##### Material shown

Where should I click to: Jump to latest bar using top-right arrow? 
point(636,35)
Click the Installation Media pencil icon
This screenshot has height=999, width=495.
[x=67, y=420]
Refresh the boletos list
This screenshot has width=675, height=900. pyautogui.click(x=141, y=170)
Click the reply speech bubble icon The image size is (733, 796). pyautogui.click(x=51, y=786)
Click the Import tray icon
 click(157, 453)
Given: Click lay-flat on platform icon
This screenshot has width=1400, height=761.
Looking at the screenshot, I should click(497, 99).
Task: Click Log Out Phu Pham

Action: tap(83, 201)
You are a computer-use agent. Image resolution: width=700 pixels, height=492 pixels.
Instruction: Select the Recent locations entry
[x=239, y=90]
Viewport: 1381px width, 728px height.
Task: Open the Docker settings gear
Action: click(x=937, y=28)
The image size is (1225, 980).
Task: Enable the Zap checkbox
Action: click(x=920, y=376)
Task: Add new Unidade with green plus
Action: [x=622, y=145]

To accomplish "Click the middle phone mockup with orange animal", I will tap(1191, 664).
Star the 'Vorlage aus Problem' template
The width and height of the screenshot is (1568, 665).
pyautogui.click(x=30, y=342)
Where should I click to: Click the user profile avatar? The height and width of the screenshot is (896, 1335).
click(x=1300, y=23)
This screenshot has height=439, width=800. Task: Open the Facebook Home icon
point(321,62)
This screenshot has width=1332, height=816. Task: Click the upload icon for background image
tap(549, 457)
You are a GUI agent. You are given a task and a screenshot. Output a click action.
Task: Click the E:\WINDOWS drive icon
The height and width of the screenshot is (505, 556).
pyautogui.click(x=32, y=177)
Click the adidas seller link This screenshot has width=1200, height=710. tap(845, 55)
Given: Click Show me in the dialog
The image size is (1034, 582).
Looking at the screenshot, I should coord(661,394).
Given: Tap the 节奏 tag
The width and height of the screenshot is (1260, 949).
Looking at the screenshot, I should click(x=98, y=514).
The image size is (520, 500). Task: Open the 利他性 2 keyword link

##########

In the records above, some lines may contain the word "link"; copy every one of them.

Click the adidas seller link This screenshot has width=1200, height=710. tap(845, 55)
The image size is (520, 500). Task: Open the 利他性 2 keyword link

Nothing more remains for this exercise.